## Data supplied

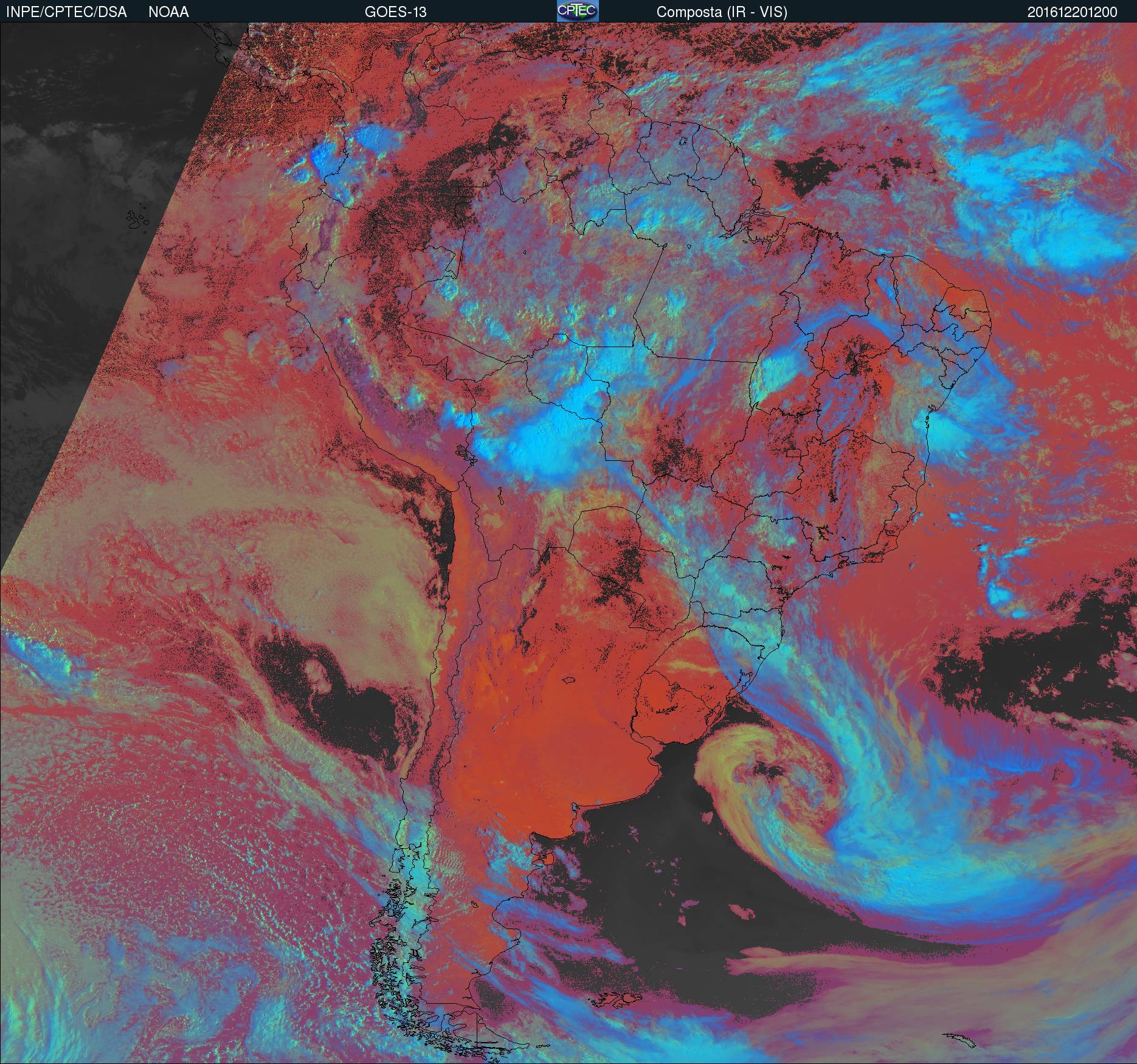The height and width of the screenshot is (1064, 1137).
Task: Click the CPTEC logo in the header
Action: 577,11
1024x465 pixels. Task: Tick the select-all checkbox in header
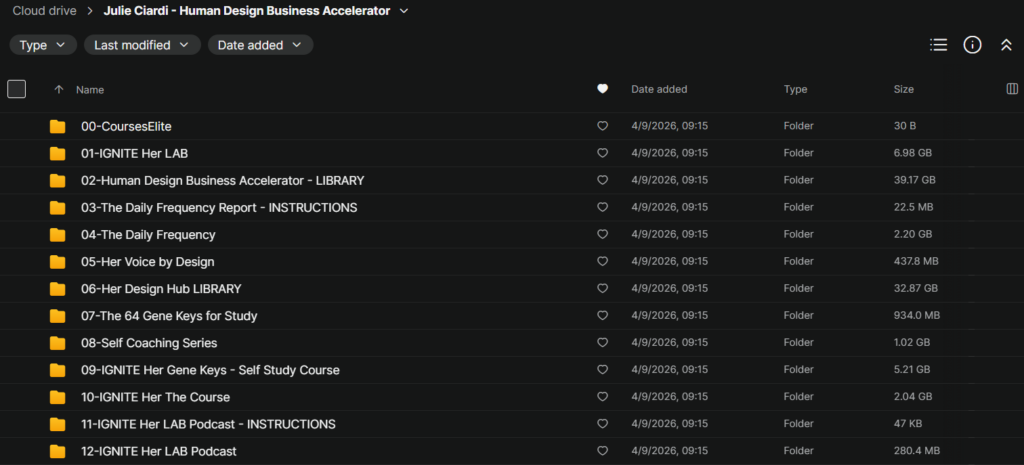pos(16,89)
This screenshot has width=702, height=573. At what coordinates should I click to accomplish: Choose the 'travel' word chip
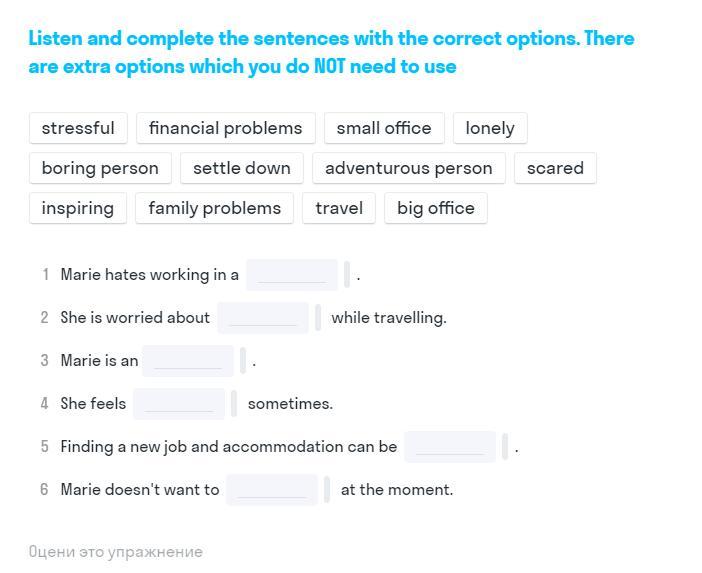[x=339, y=208]
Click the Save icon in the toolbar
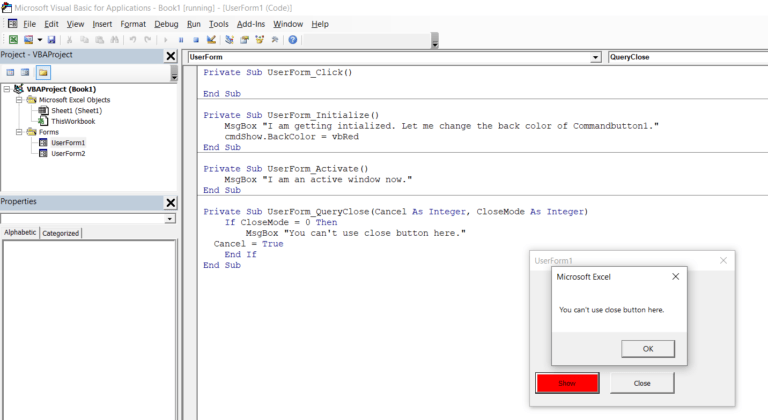 [53, 40]
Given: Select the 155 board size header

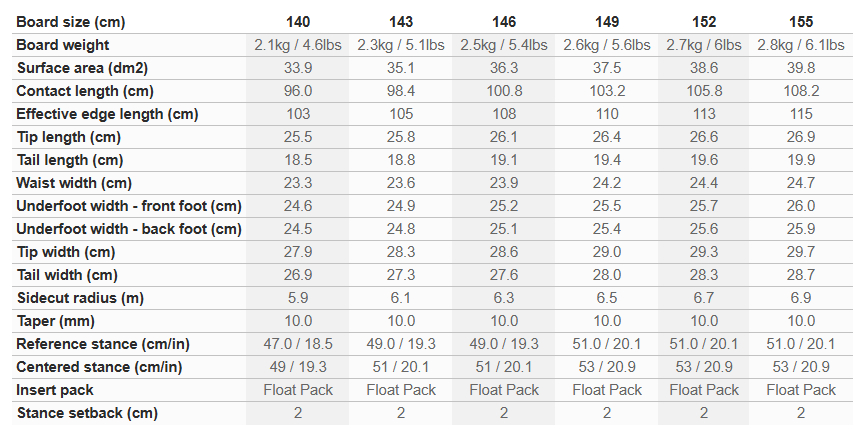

## Task objective
Please retype the lines from the one that contains "Click the Save icon in the toolbar" to the final line of the records, both included, exactly as written and without any pictures.

## Answer for the task
Click the Save icon in the toolbar
 [53, 40]
Given: Select the 155 board size header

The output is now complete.